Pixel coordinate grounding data
Content starts

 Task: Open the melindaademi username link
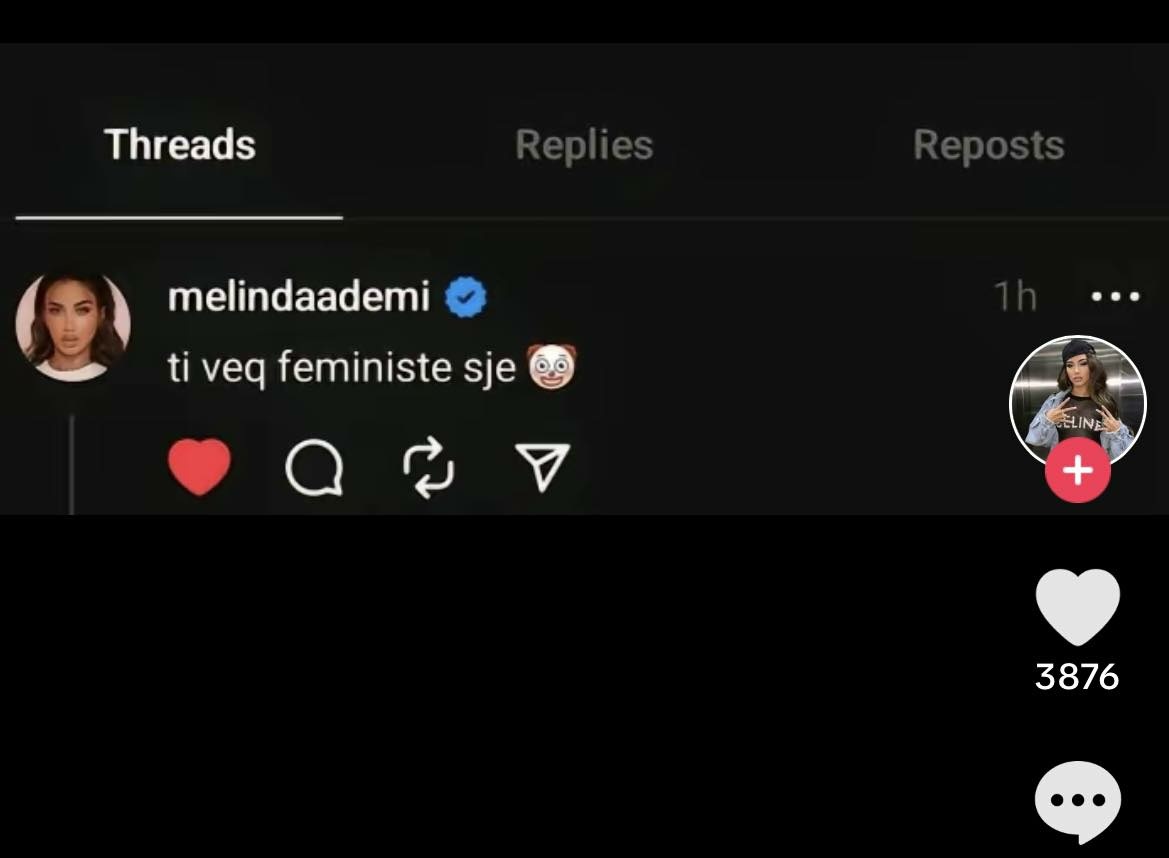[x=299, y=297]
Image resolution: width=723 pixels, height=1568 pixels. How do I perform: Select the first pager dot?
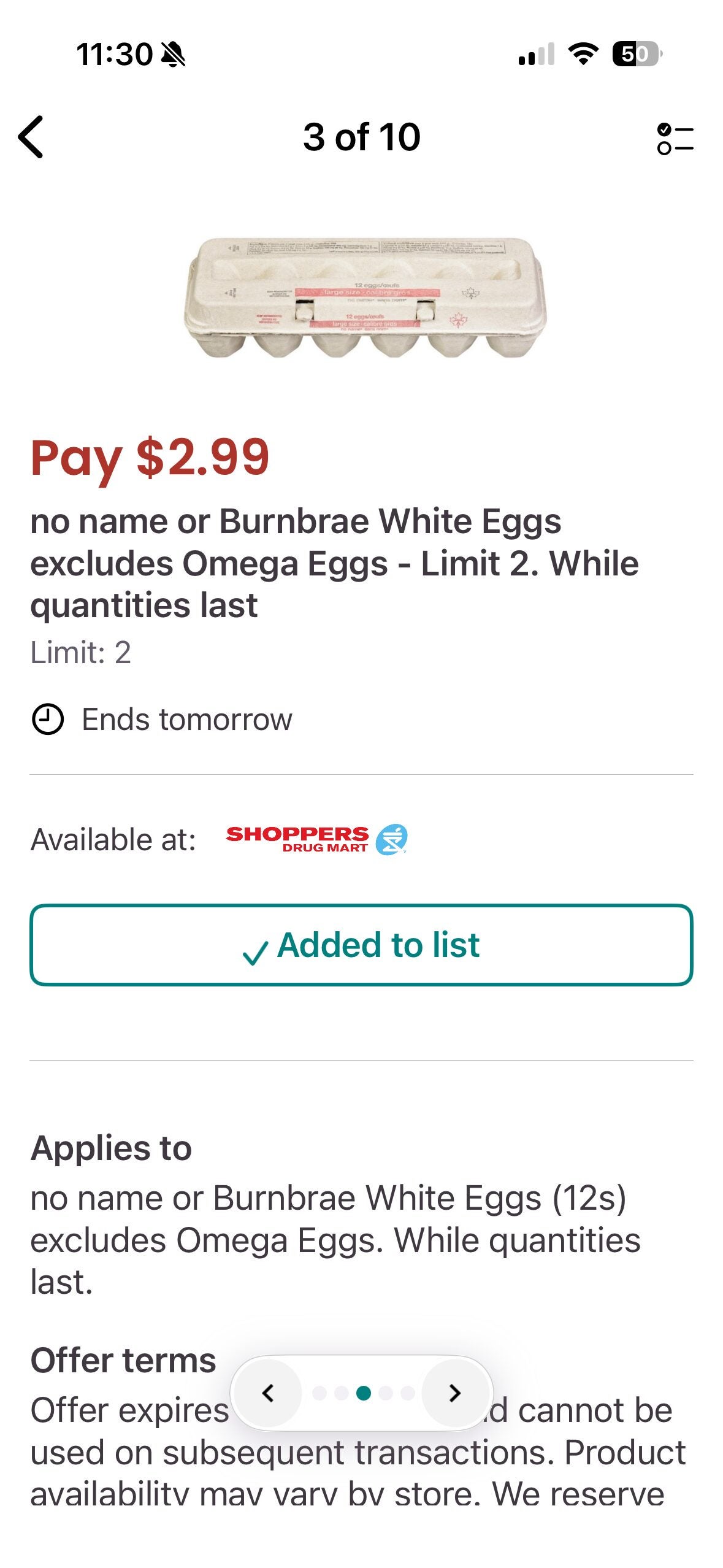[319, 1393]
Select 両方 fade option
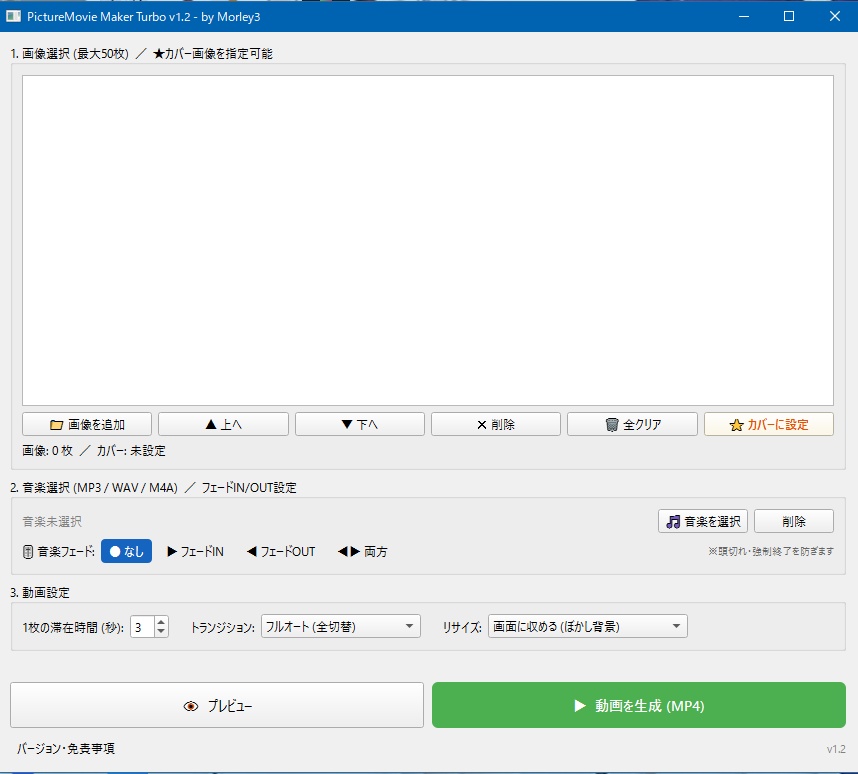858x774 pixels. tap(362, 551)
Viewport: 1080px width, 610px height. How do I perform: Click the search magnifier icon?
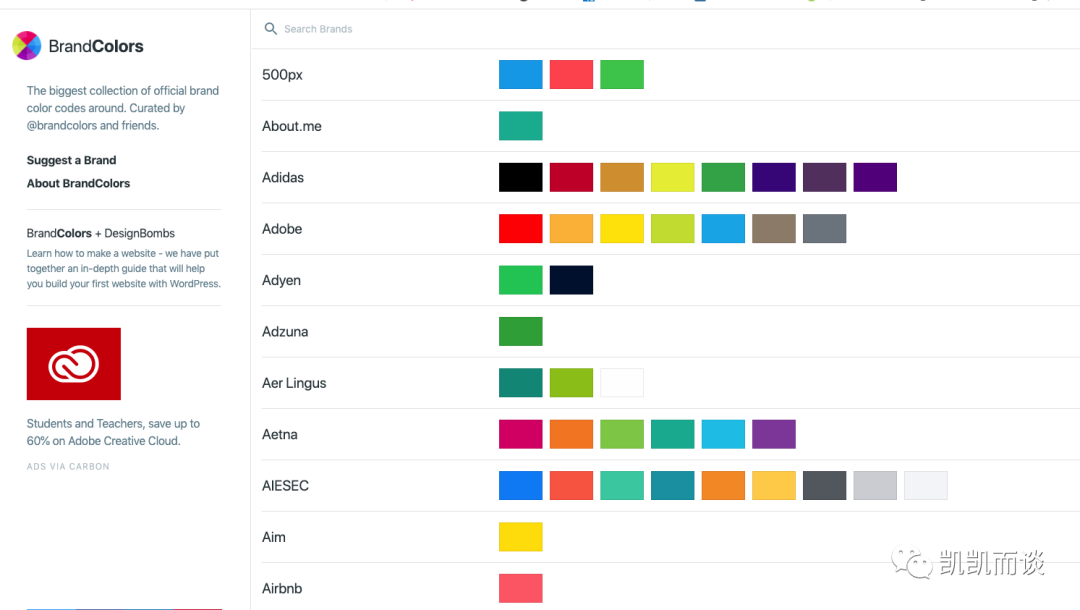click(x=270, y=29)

Content ends

▸ WHAT YOU WILL DO
Every line from the one containing "Image resolution: width=723" through the end of the entries above is to be copied exactly; pictures are to be left out.

▸ OUTPUT OF THE EXERCISE
Image resolution: width=723 pixels, height=1568 pixels. How do I perform: Select the first pager dot?
[319, 1393]
Select 両方 fade option
858x774 pixels. tap(362, 551)
Viewport: 1080px width, 610px height. How do I perform: Click the search magnifier icon?
click(x=270, y=29)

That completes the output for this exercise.